From the Inside Flap:
Fargo has spent his life engaging in almost every vice imaginable--and his only regret is that he once stole a horse. His son Grant, a shiftless dandy with a resemblance to Edgar Allan Poe, is conducting an affair with his voluptuous and volatile cousin. And behind everyone's back, Grandmother Pearl has just signed the family property over to the Almighty.

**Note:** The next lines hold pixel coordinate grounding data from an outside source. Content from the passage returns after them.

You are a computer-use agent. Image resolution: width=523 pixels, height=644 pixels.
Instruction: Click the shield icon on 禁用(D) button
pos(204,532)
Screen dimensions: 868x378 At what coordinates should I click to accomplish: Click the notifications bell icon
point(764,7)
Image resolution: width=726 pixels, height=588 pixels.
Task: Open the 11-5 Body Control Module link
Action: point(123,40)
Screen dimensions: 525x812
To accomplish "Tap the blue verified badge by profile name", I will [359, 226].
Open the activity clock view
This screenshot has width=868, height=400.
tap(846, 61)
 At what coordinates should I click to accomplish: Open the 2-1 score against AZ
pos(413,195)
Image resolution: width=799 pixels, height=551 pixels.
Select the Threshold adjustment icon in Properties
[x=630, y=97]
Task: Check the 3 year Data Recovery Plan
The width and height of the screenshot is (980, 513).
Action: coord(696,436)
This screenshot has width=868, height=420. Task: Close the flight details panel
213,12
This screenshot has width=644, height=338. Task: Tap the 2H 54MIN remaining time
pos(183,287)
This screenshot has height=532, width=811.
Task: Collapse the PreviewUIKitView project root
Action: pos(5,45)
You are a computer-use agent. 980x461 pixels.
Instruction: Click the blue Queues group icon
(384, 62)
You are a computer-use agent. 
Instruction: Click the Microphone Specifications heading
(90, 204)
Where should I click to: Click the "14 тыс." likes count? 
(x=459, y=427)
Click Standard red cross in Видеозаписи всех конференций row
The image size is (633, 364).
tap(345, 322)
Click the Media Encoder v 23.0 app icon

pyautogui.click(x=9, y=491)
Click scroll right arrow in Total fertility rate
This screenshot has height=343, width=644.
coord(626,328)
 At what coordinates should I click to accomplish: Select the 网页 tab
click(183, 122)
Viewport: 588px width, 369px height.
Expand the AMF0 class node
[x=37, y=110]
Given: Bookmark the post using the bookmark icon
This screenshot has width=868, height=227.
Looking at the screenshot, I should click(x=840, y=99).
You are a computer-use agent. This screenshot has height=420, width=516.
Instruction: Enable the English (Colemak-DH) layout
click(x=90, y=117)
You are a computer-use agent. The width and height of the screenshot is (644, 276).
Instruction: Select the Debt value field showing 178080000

In the literature of the American prairie, few families are as brawling, as benighted, or as outrageously vital as the Fargos of Verdon, Nebraska. And when Jim Thompson chronicles their life and times, the result suggest Willa Cather steeped in rotguut--and armed with a .45.
About the Author:
(1906 - 1977) James Meyers Thompson was born in Anadarko, Oklahoma. He began writing fiction at a very young age, selling his first story to True Detective when he was only fourteen. Thompson eventually wrote twenty-nine novels, all but three of which were published as paperback originals. Thompson also wrote two screenplays (for the Stanley Kubrick films “The Killing” and “Paths of Glory”). An outstanding crime writer, the world of his fiction is rife with violence and corruption. In examining the underbelly of human experience and American society in particular, Thompson’s work at its best is both philosophical and experimental. Several of his novels have been filmed by American and French directors, resulting in classic noir including The Killer Inside Me (1952), After Dark My Sweet (1955), and The Grifters (1963).